Short exercise
Convert every line of the items below into a Markdown table with the columns Row and Line, numbering the rows in order and leaving out blank lines.

[Data drawn from a collection]

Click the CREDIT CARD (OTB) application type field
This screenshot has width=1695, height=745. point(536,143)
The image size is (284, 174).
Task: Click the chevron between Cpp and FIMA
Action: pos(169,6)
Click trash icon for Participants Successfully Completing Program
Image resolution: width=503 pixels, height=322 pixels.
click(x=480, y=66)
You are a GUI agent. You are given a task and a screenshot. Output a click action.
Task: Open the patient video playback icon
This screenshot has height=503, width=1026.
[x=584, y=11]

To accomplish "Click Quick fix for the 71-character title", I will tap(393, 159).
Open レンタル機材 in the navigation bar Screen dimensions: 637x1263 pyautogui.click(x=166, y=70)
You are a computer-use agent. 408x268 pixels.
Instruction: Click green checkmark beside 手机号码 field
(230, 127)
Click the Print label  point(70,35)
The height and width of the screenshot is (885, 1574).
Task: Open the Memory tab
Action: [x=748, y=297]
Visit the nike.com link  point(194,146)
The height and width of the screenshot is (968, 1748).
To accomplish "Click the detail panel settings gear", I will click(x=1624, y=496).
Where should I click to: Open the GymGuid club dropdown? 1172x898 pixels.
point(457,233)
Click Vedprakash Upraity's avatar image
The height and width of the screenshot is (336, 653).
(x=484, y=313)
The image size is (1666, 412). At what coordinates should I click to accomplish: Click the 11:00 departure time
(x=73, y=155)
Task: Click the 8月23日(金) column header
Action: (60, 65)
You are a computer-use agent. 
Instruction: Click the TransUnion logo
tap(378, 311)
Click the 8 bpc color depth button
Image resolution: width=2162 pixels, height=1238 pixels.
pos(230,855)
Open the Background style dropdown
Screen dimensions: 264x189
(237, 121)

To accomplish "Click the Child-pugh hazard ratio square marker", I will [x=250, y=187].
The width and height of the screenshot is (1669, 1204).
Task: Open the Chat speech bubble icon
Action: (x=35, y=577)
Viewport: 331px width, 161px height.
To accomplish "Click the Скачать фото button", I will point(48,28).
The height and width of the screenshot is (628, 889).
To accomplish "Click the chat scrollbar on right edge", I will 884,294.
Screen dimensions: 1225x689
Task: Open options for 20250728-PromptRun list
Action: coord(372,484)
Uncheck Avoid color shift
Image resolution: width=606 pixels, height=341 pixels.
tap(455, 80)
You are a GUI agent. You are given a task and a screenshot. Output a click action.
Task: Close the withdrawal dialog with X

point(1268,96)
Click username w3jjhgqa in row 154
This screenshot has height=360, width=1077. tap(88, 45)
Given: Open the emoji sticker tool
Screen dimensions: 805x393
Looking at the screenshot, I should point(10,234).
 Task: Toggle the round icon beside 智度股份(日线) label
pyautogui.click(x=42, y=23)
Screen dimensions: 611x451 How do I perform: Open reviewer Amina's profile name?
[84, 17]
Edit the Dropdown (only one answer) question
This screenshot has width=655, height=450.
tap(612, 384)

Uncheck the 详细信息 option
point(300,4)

Written solution
| Row | Line |
|---|---|
| 1 | Click the CREDIT CARD (OTB) application type field |
| 2 | This screenshot has width=1695, height=745. point(536,143) |
| 3 | The image size is (284, 174). |
| 4 | Task: Click the chevron between Cpp and FIMA |
| 5 | Action: pos(169,6) |
| 6 | Click trash icon for Participants Successfully Completing Program |
| 7 | Image resolution: width=503 pixels, height=322 pixels. |
| 8 | click(x=480, y=66) |
| 9 | You are a GUI agent. You are given a task and a screenshot. Output a click action. |
| 10 | Task: Open the patient video playback icon |
| 11 | This screenshot has height=503, width=1026. |
| 12 | [x=584, y=11] |
| 13 | To accomplish "Click Quick fix for the 71-character title", I will tap(393, 159). |
| 14 | Open レンタル機材 in the navigation bar Screen dimensions: 637x1263 pyautogui.click(x=166, y=70) |
| 15 | You are a computer-use agent. 408x268 pixels. |
| 16 | Instruction: Click green checkmark beside 手机号码 field |
| 17 | (230, 127) |
| 18 | Click the Print label  point(70,35) |
| 19 | The height and width of the screenshot is (885, 1574). |
| 20 | Task: Open the Memory tab |
| 21 | Action: [x=748, y=297] |
| 22 | Visit the nike.com link  point(194,146) |
| 23 | The height and width of the screenshot is (968, 1748). |
| 24 | To accomplish "Click the detail panel settings gear", I will click(x=1624, y=496). |
| 25 | Where should I click to: Open the GymGuid club dropdown? 1172x898 pixels. |
| 26 | point(457,233) |
| 27 | Click Vedprakash Upraity's avatar image |
| 28 | The height and width of the screenshot is (336, 653). |
| 29 | (x=484, y=313) |
| 30 | The image size is (1666, 412). At what coordinates should I click to accomplish: Click the 11:00 departure time |
| 31 | (x=73, y=155) |
| 32 | Task: Click the 8月23日(金) column header |
| 33 | Action: (60, 65) |
| 34 | You are a computer-use agent.  |
| 35 | Instruction: Click the TransUnion logo |
| 36 | tap(378, 311) |
| 37 | Click the 8 bpc color depth button |
| 38 | Image resolution: width=2162 pixels, height=1238 pixels. |
| 39 | pos(230,855) |
| 40 | Open the Background style dropdown |
| 41 | Screen dimensions: 264x189 |
| 42 | (237, 121) |
| 43 | To accomplish "Click the Child-pugh hazard ratio square marker", I will [x=250, y=187]. |
| 44 | The width and height of the screenshot is (1669, 1204). |
| 45 | Task: Open the Chat speech bubble icon |
| 46 | Action: (x=35, y=577) |
| 47 | Viewport: 331px width, 161px height. |
| 48 | To accomplish "Click the Скачать фото button", I will point(48,28). |
| 49 | The height and width of the screenshot is (628, 889). |
| 50 | To accomplish "Click the chat scrollbar on right edge", I will 884,294. |
| 51 | Screen dimensions: 1225x689 |
| 52 | Task: Open options for 20250728-PromptRun list |
| 53 | Action: coord(372,484) |
| 54 | Uncheck Avoid color shift |
| 55 | Image resolution: width=606 pixels, height=341 pixels. |
| 56 | tap(455, 80) |
| 57 | You are a GUI agent. You are given a task and a screenshot. Output a click action. |
| 58 | Task: Close the withdrawal dialog with X |
| 59 | point(1268,96) |
| 60 | Click username w3jjhgqa in row 154 |
| 61 | This screenshot has height=360, width=1077. tap(88, 45) |
| 62 | Given: Open the emoji sticker tool |
| 63 | Screen dimensions: 805x393 |
| 64 | Looking at the screenshot, I should point(10,234). |
| 65 |  Task: Toggle the round icon beside 智度股份(日线) label |
| 66 | pyautogui.click(x=42, y=23) |
| 67 | Screen dimensions: 611x451 How do I perform: Open reviewer Amina's profile name? |
| 68 | [84, 17] |
| 69 | Edit the Dropdown (only one answer) question |
| 70 | This screenshot has width=655, height=450. |
| 71 | tap(612, 384) |
| 72 | Uncheck the 详细信息 option |
| 73 | point(300,4) |